• Passage provided:
[Start]
# Ahab1997's Lawn Journal



## Ahab1997 (Jun 30, 2018)

This seems like a great place to track my project, so... here we go!

Moved into the new house (new construction, new lawn, etc) in January of 2017. I really didn't take good care of the lawn, especially to the standards I've discovered over the past few weeks and months. This spring saw a HUGE overrun of broadleaf weeds, just a crazy amount. I knocked them down with some off-the-shelf stuff from Home Depot and went about my business.

Then I started seeing Facebook posts from some of my friends in Austin, showing their well maintained Bermuda lawns, and I thought "Hey, I'm pretty smart, I betcha I can do that, too!" Thus... I took the red pill and went down the YouTube rabbit hole to learn about Bermuda grass care. The process didn't really start until this summer (May-June 2018), so I'm a bit out of sync in the yearly cycle, but I do plan to catch up as I go.

I installed a Rachio 3 in late May, and it has helped me stay on top of watering.

Also started doing some fertilizer applications, just standard stuff from HD at the beginning, but we all have to start somewhere.

Every time I think I have things figured out, I learn something new, and modify my "battle plan" spreadsheet. Current plan is to run a hybrid fert program (Milo and Synthetic) until the end of the growing season, then apply Prodiamine at the end of the growing season (october/november) and let things go dormant. I'll take soil samples in the winter and use that info to really plan out the next year.

Next few posts will track weekly progress as I have time to take pictures. I'll edit this post as it is relevant.


----------



## Ahab1997 (Jun 30, 2018)

Here's the backyard (which will be the main focus for now) on June 23rd. This is a few weeks after an app of 32-0-10 from scotts (Appied on 5/12). I was early in my learning process, but I knew I needed some nitrogen to get started.

I also applied some started fert (24-25-4) on this day (6/23), knowing that I was deficient in pretty much everything, but the phos would need a long time to work into the soil and have a positive effect on root growth. (I ran the idea by Matt Martin first, just to make sure I wasn't doing something dumb).
[End]
• Records shown:
[Start]
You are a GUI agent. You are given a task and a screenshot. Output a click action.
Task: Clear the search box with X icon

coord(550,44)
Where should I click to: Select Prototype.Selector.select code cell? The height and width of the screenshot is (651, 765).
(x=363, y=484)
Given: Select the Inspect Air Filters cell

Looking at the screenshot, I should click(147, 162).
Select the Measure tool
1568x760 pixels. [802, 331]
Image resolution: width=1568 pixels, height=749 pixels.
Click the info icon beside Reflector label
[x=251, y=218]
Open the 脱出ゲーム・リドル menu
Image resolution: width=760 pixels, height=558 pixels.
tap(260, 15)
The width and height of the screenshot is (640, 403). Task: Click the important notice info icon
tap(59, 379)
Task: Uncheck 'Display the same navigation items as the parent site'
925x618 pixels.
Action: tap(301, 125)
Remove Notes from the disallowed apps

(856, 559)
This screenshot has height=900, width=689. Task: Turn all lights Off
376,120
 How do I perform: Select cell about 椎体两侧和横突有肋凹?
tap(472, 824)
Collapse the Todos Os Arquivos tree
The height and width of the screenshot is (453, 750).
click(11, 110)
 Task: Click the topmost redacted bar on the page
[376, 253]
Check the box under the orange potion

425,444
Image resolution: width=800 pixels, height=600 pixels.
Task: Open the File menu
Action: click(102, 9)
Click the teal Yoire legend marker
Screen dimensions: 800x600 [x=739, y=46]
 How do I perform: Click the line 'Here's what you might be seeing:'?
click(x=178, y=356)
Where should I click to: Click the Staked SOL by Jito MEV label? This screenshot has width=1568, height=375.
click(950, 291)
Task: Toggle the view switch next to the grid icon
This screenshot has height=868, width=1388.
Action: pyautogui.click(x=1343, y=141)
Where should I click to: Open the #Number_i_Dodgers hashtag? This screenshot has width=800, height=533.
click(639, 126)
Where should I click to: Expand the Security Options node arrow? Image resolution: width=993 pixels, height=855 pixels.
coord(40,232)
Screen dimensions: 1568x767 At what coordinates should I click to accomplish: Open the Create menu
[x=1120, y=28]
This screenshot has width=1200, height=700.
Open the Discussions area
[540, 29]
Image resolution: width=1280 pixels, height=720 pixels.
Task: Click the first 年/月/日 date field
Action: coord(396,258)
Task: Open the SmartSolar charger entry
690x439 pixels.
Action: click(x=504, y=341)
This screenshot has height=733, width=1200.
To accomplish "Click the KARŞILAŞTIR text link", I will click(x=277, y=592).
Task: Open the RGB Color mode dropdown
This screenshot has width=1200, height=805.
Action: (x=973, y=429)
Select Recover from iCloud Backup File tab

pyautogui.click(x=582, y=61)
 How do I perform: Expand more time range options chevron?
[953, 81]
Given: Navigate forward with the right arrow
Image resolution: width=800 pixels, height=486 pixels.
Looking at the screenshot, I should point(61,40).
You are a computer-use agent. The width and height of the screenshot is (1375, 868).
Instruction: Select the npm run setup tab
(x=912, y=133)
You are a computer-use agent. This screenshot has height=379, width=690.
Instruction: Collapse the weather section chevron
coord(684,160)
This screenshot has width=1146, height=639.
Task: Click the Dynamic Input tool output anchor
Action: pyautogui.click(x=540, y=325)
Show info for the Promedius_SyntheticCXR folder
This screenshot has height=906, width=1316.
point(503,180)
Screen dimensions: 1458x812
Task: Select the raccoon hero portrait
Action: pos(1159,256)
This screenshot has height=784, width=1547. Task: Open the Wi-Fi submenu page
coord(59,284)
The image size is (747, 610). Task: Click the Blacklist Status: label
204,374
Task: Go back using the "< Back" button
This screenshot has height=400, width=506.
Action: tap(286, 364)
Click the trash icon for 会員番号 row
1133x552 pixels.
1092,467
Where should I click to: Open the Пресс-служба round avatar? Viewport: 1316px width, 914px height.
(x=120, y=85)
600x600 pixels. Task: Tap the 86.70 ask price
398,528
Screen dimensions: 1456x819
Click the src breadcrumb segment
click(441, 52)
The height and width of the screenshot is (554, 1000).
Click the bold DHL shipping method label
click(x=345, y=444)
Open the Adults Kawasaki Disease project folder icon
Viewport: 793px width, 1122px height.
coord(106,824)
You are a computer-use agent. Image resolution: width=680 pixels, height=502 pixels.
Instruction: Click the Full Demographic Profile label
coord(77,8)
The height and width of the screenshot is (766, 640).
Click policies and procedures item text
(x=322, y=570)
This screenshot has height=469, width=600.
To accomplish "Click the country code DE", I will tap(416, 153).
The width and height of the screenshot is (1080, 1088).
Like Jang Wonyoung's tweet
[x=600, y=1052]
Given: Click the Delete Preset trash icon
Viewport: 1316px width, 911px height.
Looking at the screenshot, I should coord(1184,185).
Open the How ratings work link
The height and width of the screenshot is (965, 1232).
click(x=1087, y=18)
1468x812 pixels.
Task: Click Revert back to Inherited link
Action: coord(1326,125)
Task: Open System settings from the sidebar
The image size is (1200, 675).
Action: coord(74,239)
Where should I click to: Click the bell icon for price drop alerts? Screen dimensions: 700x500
[End]
• Exercises:
A. Retype the passage of the lawn journal that begins with the words containing "Moved into the" and ends with "up as I go.".
B. In the lawn journal, what was installed in late May to help keep up with watering?

• Set of answers:
A.
Moved into the new house (new construction, new lawn, etc) in January of 2017. I really didn't take good care of the lawn, especially to the standards I've discovered over the past few weeks and months. This spring saw a HUGE overrun of broadleaf weeds, just a crazy amount. I knocked them down with some off-the-shelf stuff from Home Depot and went about my business.

Then I started seeing Facebook posts from some of my friends in Austin, showing their well maintained Bermuda lawns, and I thought "Hey, I'm pretty smart, I betcha I can do that, too!" Thus... I took the red pill and went down the YouTube rabbit hole to learn about Bermuda grass care. The process didn't really start until this summer (May-June 2018), so I'm a bit out of sync in the yearly cycle, but I do plan to catch up as I go.

B. A Rachio 3.